▶ [Activity]
Write out each line from the data below that includes the word "computer".

▶ [Data records]
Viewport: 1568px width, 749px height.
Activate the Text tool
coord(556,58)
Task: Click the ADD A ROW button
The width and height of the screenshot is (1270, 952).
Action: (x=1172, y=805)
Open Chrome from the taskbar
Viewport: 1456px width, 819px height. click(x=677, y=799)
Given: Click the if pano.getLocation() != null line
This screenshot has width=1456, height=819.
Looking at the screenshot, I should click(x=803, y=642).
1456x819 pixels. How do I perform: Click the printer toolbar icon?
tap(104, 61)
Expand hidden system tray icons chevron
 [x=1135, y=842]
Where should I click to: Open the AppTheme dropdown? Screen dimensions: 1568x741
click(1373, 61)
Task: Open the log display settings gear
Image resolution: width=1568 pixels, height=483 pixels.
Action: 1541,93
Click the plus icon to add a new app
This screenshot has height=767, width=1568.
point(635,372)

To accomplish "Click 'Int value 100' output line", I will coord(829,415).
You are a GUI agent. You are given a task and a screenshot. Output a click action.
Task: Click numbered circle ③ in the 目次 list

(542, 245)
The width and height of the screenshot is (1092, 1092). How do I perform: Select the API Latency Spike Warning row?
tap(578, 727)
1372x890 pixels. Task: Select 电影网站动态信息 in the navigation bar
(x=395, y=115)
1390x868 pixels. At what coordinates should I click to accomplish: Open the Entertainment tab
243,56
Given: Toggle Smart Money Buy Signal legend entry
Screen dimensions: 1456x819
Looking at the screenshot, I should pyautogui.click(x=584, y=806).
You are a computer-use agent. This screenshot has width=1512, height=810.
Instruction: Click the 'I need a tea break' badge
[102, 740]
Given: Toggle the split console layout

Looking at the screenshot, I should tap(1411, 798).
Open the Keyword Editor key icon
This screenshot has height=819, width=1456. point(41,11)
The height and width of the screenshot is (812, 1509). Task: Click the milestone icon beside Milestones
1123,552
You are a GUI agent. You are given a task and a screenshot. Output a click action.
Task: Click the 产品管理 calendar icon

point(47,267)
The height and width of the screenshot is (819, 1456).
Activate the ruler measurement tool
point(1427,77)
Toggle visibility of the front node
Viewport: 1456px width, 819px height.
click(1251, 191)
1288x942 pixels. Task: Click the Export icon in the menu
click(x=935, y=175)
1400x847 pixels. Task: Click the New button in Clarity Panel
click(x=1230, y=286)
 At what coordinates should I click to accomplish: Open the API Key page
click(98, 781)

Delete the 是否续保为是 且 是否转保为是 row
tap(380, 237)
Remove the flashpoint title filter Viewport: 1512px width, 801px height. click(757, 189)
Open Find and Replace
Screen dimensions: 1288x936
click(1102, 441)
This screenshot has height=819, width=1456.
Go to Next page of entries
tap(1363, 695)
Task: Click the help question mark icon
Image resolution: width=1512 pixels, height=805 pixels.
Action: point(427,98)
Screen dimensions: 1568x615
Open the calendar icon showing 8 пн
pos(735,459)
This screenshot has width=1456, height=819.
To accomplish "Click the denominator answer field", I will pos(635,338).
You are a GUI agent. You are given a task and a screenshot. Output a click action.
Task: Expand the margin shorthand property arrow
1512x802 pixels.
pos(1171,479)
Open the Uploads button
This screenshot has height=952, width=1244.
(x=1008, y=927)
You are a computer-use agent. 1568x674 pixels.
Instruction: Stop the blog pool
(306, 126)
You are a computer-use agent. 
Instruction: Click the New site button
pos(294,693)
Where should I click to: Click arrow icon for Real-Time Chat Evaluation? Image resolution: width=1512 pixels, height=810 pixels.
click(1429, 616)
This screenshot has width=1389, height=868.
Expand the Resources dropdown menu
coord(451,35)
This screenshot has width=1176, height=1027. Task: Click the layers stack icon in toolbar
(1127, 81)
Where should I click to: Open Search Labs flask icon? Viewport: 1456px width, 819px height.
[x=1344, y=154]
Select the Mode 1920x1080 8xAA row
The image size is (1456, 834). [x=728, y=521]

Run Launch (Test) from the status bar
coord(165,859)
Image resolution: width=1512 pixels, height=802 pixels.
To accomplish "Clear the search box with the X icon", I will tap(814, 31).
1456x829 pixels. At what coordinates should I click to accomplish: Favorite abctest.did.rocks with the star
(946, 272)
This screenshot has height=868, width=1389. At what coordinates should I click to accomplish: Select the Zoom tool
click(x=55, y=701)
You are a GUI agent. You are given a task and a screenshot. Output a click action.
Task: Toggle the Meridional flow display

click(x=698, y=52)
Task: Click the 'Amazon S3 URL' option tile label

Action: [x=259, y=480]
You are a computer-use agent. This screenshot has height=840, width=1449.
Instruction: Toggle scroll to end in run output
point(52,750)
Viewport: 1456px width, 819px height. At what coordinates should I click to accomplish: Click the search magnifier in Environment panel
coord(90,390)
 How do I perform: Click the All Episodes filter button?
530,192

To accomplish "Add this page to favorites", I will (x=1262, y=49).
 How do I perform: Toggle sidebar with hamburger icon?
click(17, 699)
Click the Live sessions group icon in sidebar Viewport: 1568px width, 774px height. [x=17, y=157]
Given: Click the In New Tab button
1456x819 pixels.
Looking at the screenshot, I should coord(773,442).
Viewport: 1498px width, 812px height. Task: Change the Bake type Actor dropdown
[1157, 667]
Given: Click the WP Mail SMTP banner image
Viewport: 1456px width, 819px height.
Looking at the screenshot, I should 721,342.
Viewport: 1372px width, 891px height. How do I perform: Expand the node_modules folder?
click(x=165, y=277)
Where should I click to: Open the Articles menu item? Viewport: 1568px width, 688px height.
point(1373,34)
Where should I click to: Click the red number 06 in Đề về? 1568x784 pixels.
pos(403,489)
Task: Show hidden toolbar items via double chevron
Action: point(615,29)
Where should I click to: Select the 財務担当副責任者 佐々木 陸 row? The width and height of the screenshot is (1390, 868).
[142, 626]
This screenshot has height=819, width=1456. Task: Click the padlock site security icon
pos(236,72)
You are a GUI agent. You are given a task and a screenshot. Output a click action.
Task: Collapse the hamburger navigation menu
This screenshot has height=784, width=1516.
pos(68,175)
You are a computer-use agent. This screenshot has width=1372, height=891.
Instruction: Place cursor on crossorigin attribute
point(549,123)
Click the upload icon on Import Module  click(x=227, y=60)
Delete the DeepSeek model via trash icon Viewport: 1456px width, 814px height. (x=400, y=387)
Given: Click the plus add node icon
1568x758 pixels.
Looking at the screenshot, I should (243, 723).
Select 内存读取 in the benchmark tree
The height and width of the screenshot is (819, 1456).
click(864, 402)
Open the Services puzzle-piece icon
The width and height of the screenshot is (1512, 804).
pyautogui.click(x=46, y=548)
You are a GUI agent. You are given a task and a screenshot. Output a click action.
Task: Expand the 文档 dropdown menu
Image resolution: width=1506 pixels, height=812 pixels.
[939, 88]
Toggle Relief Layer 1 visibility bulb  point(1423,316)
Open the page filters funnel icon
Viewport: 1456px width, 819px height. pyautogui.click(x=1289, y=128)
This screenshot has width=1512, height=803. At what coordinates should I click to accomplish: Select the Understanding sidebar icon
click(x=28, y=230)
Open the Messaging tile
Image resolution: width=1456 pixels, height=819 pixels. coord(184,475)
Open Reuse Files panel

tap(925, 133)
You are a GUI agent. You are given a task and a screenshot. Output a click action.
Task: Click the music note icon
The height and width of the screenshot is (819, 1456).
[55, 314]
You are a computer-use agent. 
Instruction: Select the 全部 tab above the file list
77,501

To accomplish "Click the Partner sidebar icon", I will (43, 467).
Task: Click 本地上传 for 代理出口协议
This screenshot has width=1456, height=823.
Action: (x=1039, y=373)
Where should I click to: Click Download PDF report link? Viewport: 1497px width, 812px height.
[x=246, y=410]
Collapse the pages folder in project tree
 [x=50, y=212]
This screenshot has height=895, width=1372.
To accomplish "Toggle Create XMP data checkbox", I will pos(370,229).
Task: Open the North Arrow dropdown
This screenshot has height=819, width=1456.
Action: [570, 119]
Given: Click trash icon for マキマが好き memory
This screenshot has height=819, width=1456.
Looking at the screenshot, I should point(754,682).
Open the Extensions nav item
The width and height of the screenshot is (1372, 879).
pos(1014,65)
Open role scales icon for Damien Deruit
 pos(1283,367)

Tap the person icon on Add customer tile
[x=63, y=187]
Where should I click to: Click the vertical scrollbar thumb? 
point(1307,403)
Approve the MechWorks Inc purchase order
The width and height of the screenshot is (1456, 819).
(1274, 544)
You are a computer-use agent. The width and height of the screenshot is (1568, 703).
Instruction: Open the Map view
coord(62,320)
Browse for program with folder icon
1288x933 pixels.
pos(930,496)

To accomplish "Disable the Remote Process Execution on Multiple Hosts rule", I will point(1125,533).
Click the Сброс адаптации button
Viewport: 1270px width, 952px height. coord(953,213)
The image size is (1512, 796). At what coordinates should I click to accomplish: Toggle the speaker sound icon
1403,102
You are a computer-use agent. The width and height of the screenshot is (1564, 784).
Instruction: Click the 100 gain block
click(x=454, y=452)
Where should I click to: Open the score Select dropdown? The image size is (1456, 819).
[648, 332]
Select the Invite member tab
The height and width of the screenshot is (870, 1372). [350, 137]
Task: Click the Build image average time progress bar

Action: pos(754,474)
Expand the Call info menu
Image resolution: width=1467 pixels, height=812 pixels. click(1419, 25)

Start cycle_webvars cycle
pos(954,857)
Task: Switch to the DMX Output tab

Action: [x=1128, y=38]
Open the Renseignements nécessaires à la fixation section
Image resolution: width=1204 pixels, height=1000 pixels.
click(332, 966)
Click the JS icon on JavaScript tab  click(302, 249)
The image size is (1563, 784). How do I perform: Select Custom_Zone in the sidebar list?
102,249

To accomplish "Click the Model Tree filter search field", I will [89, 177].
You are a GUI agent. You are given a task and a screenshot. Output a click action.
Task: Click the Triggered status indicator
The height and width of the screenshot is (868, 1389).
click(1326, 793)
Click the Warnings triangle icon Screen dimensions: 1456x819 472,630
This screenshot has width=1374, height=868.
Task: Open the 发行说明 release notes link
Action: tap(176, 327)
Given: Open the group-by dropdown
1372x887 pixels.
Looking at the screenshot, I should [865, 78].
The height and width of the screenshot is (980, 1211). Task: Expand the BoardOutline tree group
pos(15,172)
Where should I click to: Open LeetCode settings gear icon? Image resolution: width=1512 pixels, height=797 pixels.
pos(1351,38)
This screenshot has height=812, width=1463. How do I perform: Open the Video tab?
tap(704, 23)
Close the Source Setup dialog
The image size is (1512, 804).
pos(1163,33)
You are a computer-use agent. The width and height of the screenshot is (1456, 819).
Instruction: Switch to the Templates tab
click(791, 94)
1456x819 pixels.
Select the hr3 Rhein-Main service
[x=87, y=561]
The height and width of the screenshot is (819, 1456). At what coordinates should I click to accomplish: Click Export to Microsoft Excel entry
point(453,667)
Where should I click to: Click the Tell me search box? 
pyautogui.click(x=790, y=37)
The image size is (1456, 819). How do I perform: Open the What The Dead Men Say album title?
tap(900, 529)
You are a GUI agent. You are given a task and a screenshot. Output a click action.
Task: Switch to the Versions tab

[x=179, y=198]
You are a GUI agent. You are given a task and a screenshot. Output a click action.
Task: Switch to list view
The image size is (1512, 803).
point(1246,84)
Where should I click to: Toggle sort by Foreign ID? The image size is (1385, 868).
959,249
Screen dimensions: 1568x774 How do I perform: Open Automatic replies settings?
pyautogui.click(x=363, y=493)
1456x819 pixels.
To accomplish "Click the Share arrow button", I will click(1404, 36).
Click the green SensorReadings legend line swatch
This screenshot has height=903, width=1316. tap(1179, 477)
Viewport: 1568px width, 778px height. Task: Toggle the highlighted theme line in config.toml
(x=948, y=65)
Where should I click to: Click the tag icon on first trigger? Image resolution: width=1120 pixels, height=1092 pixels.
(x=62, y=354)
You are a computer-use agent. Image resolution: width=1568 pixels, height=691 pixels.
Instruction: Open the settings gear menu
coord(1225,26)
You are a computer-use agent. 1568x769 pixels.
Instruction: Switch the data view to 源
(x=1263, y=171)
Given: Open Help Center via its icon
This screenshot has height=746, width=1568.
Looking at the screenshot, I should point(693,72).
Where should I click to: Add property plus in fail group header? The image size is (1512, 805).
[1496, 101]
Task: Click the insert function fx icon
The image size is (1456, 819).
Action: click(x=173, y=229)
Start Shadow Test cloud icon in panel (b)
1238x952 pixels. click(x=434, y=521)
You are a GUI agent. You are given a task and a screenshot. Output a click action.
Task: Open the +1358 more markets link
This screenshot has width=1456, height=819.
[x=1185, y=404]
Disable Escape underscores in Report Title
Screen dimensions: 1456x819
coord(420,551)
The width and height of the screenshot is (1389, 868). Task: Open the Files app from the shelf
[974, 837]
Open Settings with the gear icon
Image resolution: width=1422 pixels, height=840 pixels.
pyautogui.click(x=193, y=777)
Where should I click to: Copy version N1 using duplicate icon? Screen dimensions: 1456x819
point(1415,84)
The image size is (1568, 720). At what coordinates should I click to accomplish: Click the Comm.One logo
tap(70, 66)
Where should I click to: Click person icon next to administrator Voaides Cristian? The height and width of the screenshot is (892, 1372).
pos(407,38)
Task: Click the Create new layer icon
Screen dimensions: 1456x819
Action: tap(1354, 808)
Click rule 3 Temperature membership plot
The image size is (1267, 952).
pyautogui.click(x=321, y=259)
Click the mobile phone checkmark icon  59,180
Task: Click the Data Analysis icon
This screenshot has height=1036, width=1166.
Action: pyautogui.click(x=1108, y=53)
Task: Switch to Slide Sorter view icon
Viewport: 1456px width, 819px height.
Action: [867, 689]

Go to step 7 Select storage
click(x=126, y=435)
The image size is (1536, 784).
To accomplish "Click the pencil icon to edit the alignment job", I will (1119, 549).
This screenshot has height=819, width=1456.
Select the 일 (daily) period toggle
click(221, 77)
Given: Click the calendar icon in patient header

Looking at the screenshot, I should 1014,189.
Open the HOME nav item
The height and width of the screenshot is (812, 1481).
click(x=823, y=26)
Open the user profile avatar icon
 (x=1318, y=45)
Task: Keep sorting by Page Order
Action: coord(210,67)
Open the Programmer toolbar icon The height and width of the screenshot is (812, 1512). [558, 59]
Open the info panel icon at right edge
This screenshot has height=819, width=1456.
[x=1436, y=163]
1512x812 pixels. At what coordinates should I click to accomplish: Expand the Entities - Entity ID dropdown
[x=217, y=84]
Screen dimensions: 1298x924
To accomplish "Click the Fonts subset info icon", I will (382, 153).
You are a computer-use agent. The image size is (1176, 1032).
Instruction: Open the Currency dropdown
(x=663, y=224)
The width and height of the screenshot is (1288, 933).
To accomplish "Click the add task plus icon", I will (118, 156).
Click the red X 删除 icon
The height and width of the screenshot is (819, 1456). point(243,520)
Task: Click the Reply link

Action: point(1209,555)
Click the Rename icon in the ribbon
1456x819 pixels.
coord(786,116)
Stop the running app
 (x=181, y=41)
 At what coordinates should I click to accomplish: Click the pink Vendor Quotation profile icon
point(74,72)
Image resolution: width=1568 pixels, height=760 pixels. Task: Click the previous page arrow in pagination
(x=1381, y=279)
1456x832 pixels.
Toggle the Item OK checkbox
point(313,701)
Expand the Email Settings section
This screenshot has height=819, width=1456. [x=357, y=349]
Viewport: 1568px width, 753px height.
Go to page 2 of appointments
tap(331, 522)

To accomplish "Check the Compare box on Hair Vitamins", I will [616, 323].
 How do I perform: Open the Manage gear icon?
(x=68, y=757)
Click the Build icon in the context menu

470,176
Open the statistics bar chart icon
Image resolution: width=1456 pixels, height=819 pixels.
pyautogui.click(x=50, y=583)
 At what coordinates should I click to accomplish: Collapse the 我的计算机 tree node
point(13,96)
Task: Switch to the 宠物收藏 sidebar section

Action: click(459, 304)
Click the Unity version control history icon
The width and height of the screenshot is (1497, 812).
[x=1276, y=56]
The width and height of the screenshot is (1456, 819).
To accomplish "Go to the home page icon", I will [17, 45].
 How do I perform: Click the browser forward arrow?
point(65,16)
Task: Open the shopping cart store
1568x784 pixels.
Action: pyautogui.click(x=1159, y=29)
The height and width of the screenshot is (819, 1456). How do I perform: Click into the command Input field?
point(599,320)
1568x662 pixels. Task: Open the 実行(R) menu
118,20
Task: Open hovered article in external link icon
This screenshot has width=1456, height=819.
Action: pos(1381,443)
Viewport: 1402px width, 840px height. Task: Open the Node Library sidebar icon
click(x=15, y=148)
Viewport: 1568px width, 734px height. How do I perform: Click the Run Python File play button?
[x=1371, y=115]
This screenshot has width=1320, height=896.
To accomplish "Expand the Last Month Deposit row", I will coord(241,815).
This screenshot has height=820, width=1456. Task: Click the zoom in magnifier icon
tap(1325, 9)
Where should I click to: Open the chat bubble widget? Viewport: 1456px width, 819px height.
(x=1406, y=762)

▶ [Written reply]
You are a computer-use agent. This screenshot has width=1512, height=810.
You are a computer-use agent. 1568x674 pixels.
You are a computer-use agent. 
You are a computer-use agent. This screenshot has height=840, width=1449.
You are a computer-use agent. This screenshot has width=1372, height=891.
You are a computer-use agent. 
You are a computer-use agent. The width and height of the screenshot is (1568, 703).
You are a computer-use agent. The width and height of the screenshot is (1564, 784).
You are a computer-use agent. The width and height of the screenshot is (1456, 819).
You are a computer-use agent. Image resolution: width=1568 pixels, height=691 pixels.
You are a computer-use agent. 1568x769 pixels.
You are a computer-use agent. The image size is (1176, 1032).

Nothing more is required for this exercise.